▶ **Selection**

At the blue whole there was well over 70. Little blacknose
But on that dive about 13 -15 of them.


----------



## Frighteners Entertainment (Jan 24, 2006)

I'm in your photobucket right now.
Are you in any of pics?


----------



## gypsichic (Jun 6, 2006)

there's only one of me ............you should find it no problem............lol

i think its the only one i have in there


----------



## Frighteners Entertainment (Jan 24, 2006)

This mus be you?


----------



## gypsichic (Jun 6, 2006)

i just uploaded one of me and hubby in roatan 2004 album

we look no different now.......lol


----------



## gypsichic (Jun 6, 2006)

that would be me...........lol

our friend that took all these photos i've posted online in my roatan 2006 album got shots of all of us 

scuba is such a glamourous sport.........lol


----------



## Frighteners Entertainment (Jan 24, 2006)

No kidding, we all look our best!

At least you don't have green slim coming from your nose LOL

Well, at least until you're out of the water


----------



## gypsichic (Jun 6, 2006)

lmaoooooooooooooooo

we all have that lovely look from time to time
I try to remember to rinse asap when i surface so folks don't have to witness that.............lol


----------



## SpookyDude (Jun 27, 2006)

I used to dive and I lived in the tropics for close to ten years. However, while I was living on Paradise Island in the Bahamas, I had to stop scuba diving due to an inability to equalize my inner ear: I was subject to Inner Ear Squeezed and as a result of this, I suffered diminished hearing in both ears and my doctor told me to stop diving or else go deaf.

Needless to say this was quite upsetting but I continued to snorkel and although not nearly the same thrill level, I still got to see some incredible things with my most memorable moment was when I found myself surrounded by a school of giant Manta Rays in the Maldives 

Nice pictures!


----------



## Frighteners Entertainment (Jan 24, 2006)

Sorry to hear that.
And we did visit Paradise Island while we were there.

They believe that the lion fish had come from there, something about the filtration system having a fault.


----------



## gypsichic (Jun 6, 2006)

that totally sucks on one level

but how cool that you lived in the tropics for 10 yrs!

wow............can't imagine being surrounded by a whole school of mantas
i'm sure it was heart stopping!


----------



## Sinister (Apr 18, 2004)

▶ **List of tasks**
1. In the diving thread above, condense the paragraph that begins "I used to dive and I lived in the tropics" into a short bulleted list that keeps its main facts.
2. Take the diving forum thread above further, picking up from the point where it stops.

▶ **Information supplied**
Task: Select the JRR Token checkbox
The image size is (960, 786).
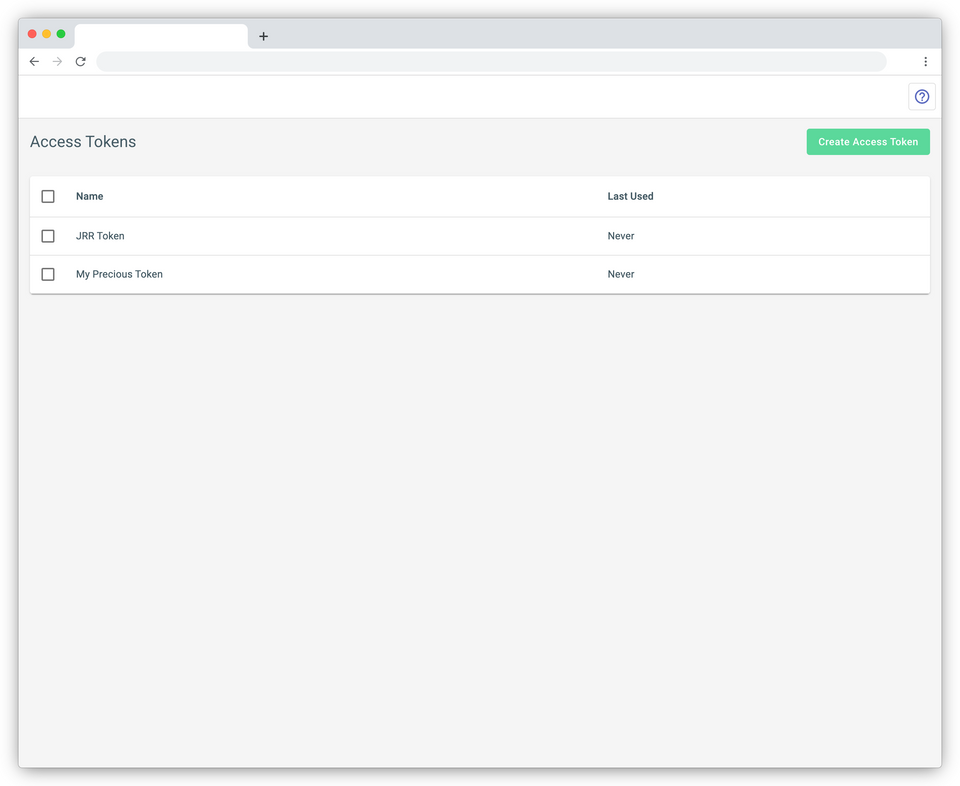Action: pos(48,236)
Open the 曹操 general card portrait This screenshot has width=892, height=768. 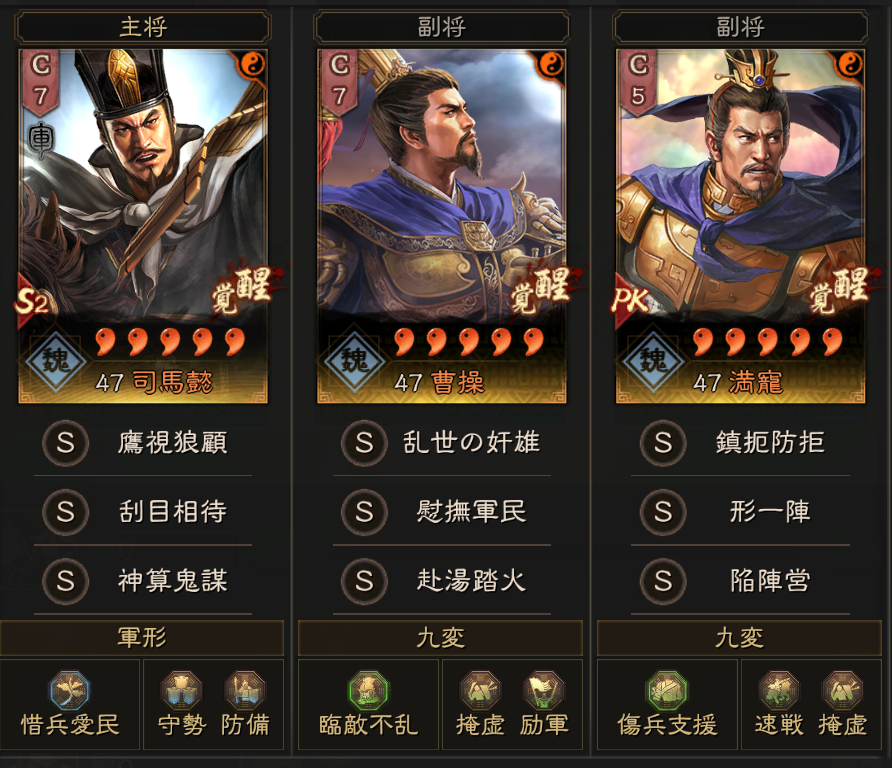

▶ **Expected responses**
1.
- Used to dive and lived in the tropics for close to ten years.
- While living on Paradise Island in the Bahamas, had to stop scuba diving because of an inability to equalize the inner ear.
- Suffered inner ear squeeze, which diminished hearing in both ears.
- A doctor gave a warning to stop diving or go deaf.

2.
You guys have snapped some awesome pix. I sure would love to see all of them you have. Unfortunately, that's as close as I want to get. I'm deathly afraid of being under water. Jeff, keeps trying to persuade me to go, but I can't get over that phobia. But I'll look at pictures of it all day.


----------



## gypsichic (Jun 6, 2006)

I didn't snap any of those..........one of guys in our group did..........i just pointed and he clicked..............lol

any pix you see over in my photobucket 2004 album i took and i took a few of the 2006 ones on land only though

Jeff (our friend) always gets great shots! he's had lots of practice........beats us trying to take pics and end up w/$40 worth of blue pics


----------



## Hella (Feb 6, 2006)

all the pics you have shared have been phenomenal! makes me want to go get scuba certified..lol something I have been wanting to do for a long time anyway, but being here in land locked colorado haven't really gotten around to getting it done..lol someday maybe.


----------



## Frighteners Entertainment (Jan 24, 2006)

I'll hook you up if you can talk Ken into it lol


----------



## Hella (Feb 6, 2006)

I may have to work on that...lol


----------



## Frighteners Entertainment (Jan 24, 2006)

We could start him out in wader pants maybe?


----------



## Hella (Feb 6, 2006)

lol, maybe. 

first we are going to have to get him into the water..lol


----------



## Frighteners Entertainment (Jan 24, 2006)

We could put him into a sinking boat, he'll have to get into the water


----------



## Hella (Feb 6, 2006)

he would prolly kill us both first..lol but that might work..


----------



## gypsichic (Jun 6, 2006)

if you go get certified he may follow


----------



## Bodybagging (May 8, 2006)

Great Pics Jeff!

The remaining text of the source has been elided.